I’m not a Buick man, but I have a soft spot in my heart for Buicks of a certain vintage. I can recognize Buicks and guess the year model from around 1949 to around 1967, which corresponds to just before my birth to around my 17th birthday. After 1966, Buicks and cars in general started meaning a lot less to me. I suppose for me it must be something like music; it seems that a person’s favorite kind of must is fixed sometime during their youth. That’s why I like rock and roll from the ‘60s and ‘70s, and that’s why I like cars from around the same time. If you gave me a choice between a new Corvette and a perfectly restored 1959 Corvette, it would be no contest.

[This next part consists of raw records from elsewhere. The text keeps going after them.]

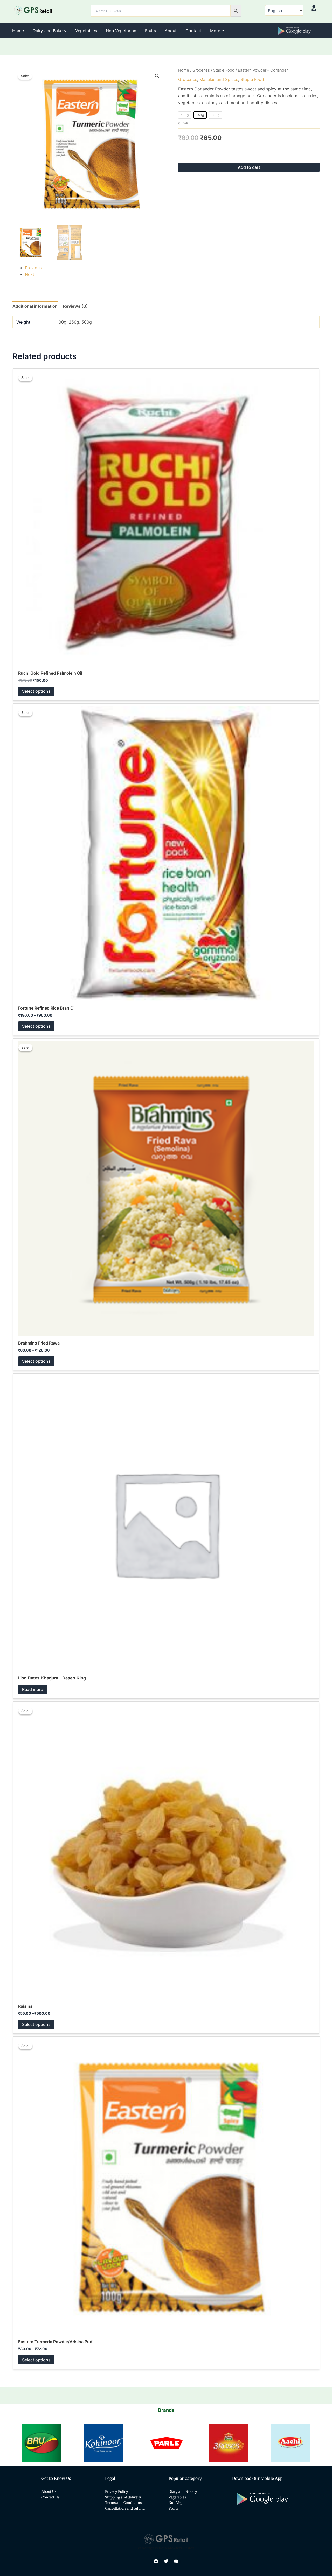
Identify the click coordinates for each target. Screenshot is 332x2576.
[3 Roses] (166, 2443)
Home (18, 30)
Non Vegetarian (121, 30)
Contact (193, 30)
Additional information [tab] (35, 306)
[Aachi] (228, 2443)
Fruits (150, 30)
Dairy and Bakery (49, 30)
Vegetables (86, 30)
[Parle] (103, 2443)
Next (29, 274)
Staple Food (223, 70)
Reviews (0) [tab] (75, 306)
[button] (157, 76)
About (171, 30)
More (215, 30)
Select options (36, 691)
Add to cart (249, 167)
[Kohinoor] (41, 2443)
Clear (183, 123)
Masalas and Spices (218, 79)
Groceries (201, 70)
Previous (33, 267)
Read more (32, 1689)
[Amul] (290, 2443)
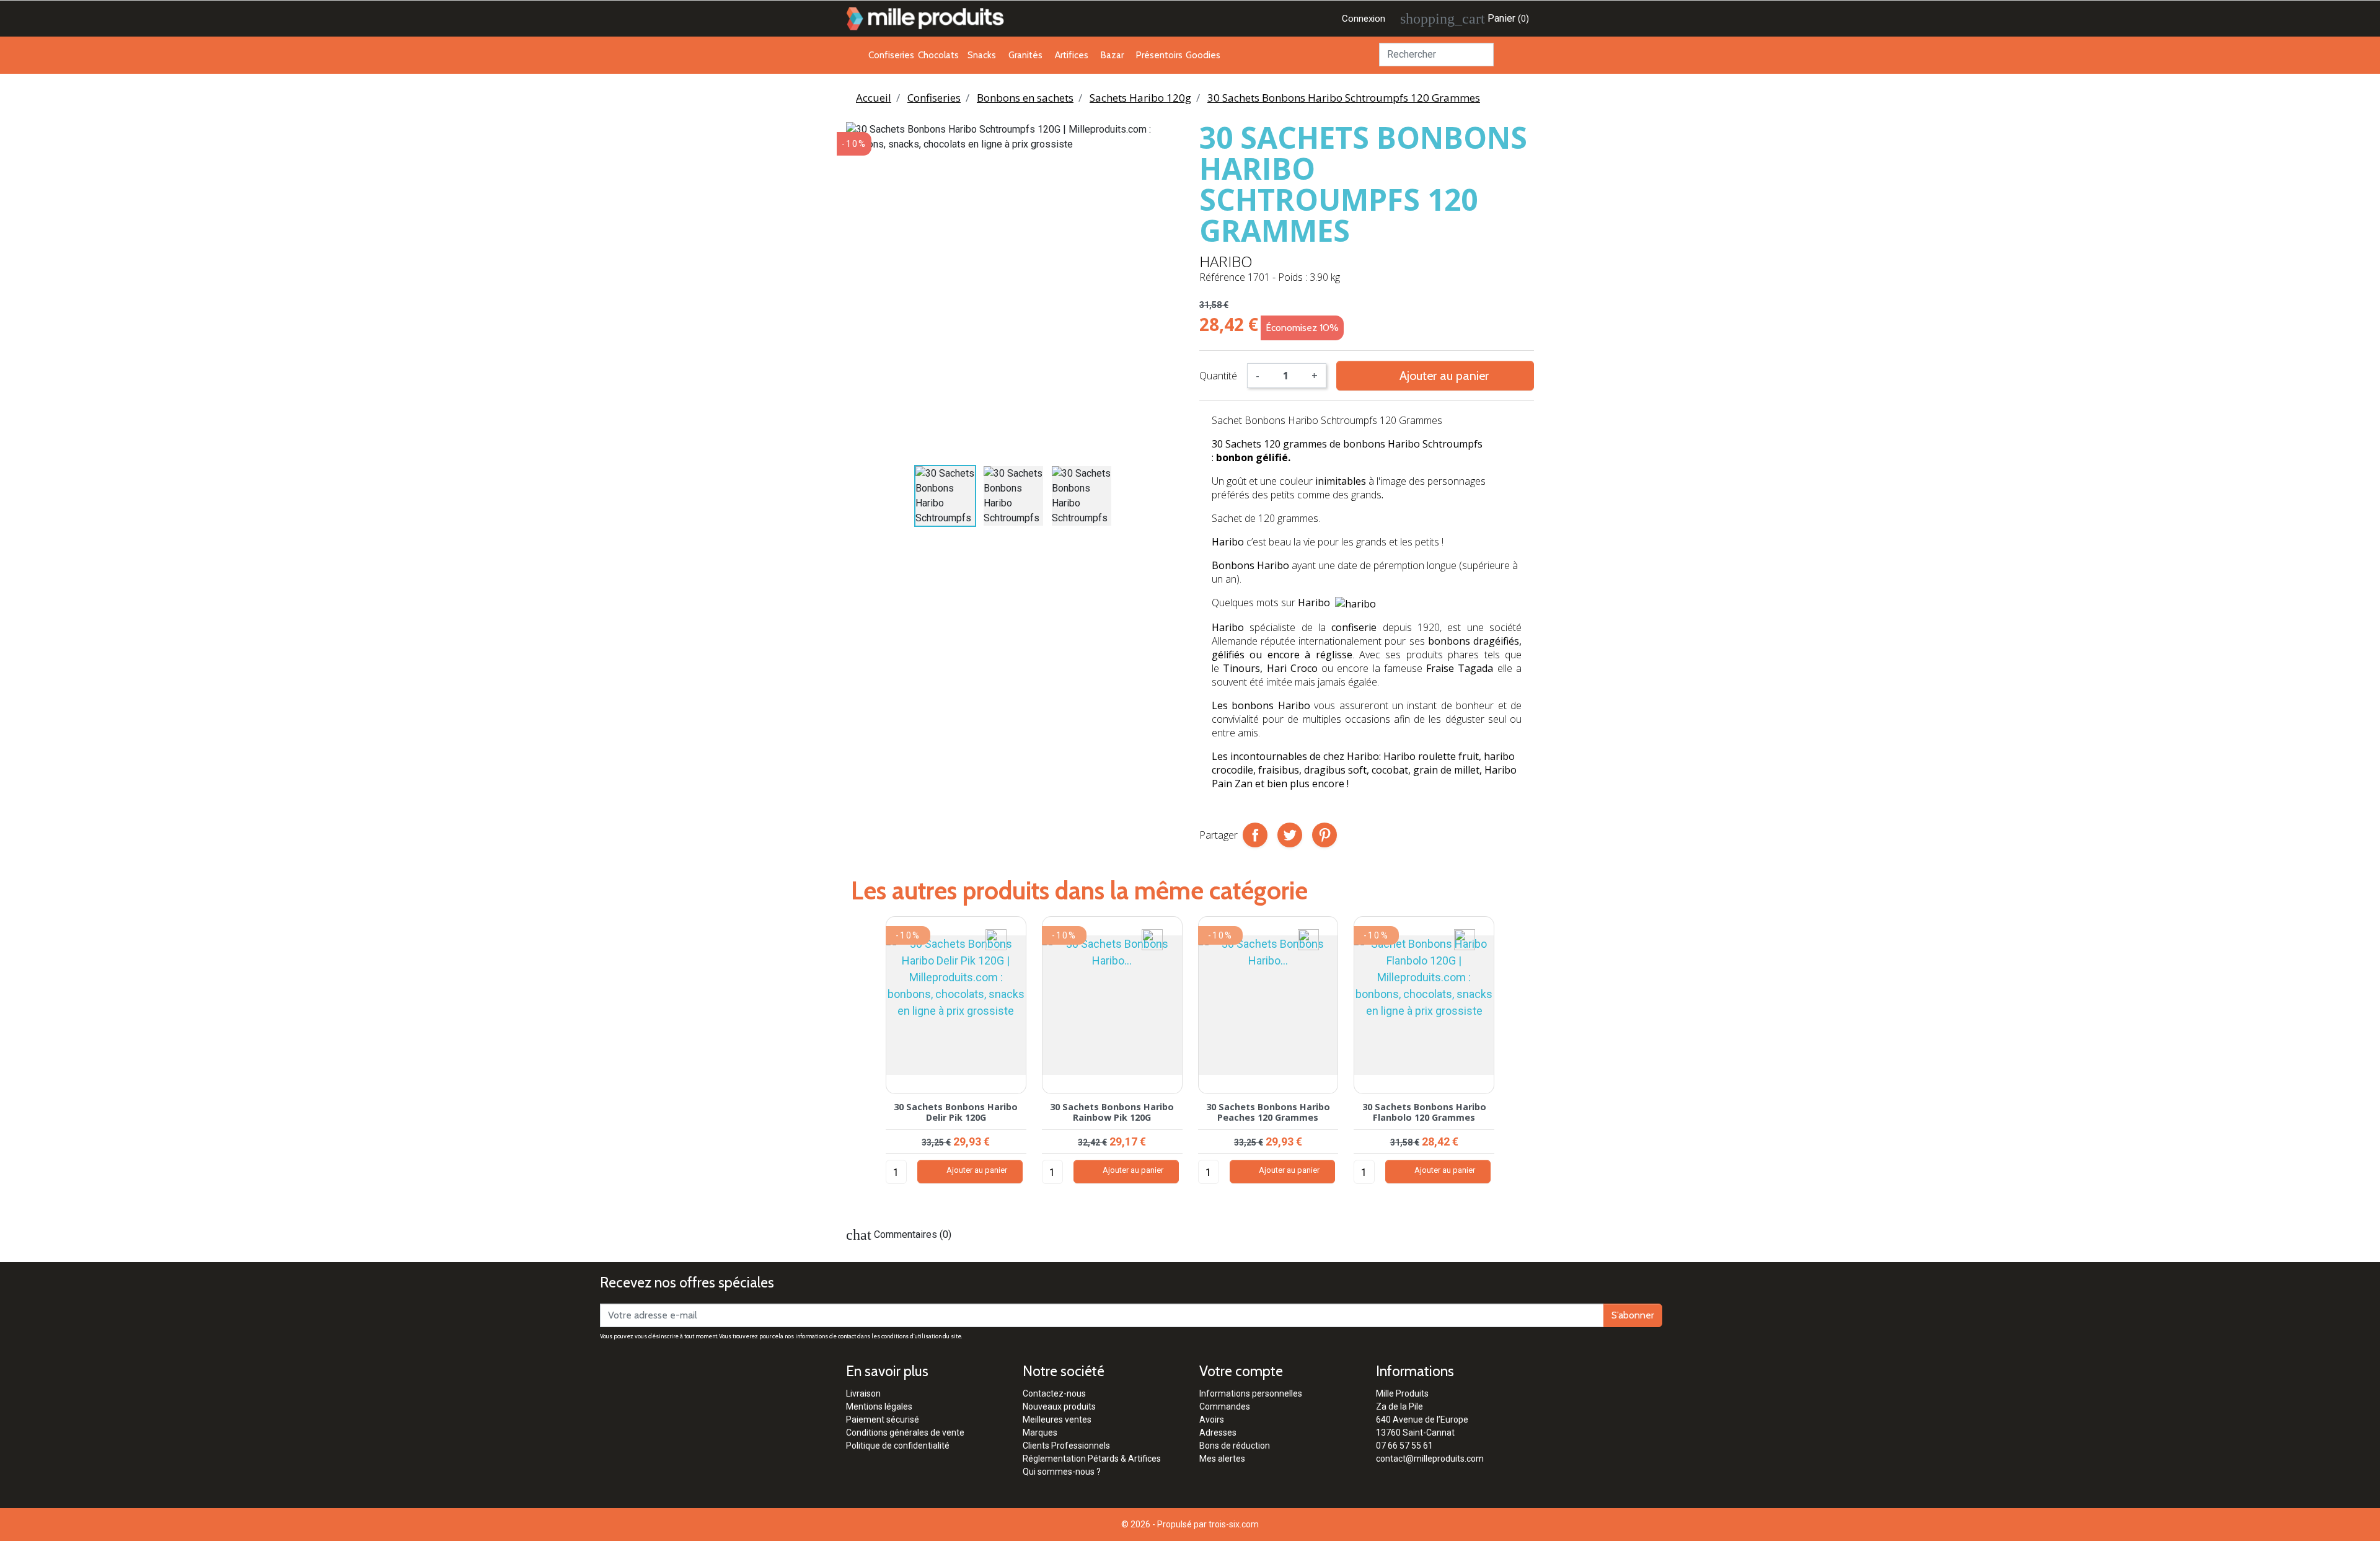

My parents bought another Buick sometime in the 1980s (or so). I think it means something that I can’t remember what year model it was. After my father died, I urged my mother to trade it for a safer car; it had no airbags and the seatbelt was one of the type that was attached to the door so you had to slide in and close the door to have a seatbelt. She considered a 2000 Ford Taurus and a 2000 Buick. She bought the Buick.

Buick went through a bad spot for a few years before and after that model. To this day any time Leah sees a Buick of that vintage, she calls it a “Doris car.” It’s usually the same beige color of my mother’s. Apparently Buick recovered, since it survived General Motors’ near death, unlike Pontiac and Oldsmobile.

I’m not a Buick man today. If we had a pickup truck full of hundred dollar bills, I would probably buy some Buicks, but the newest would be at least 50 years old.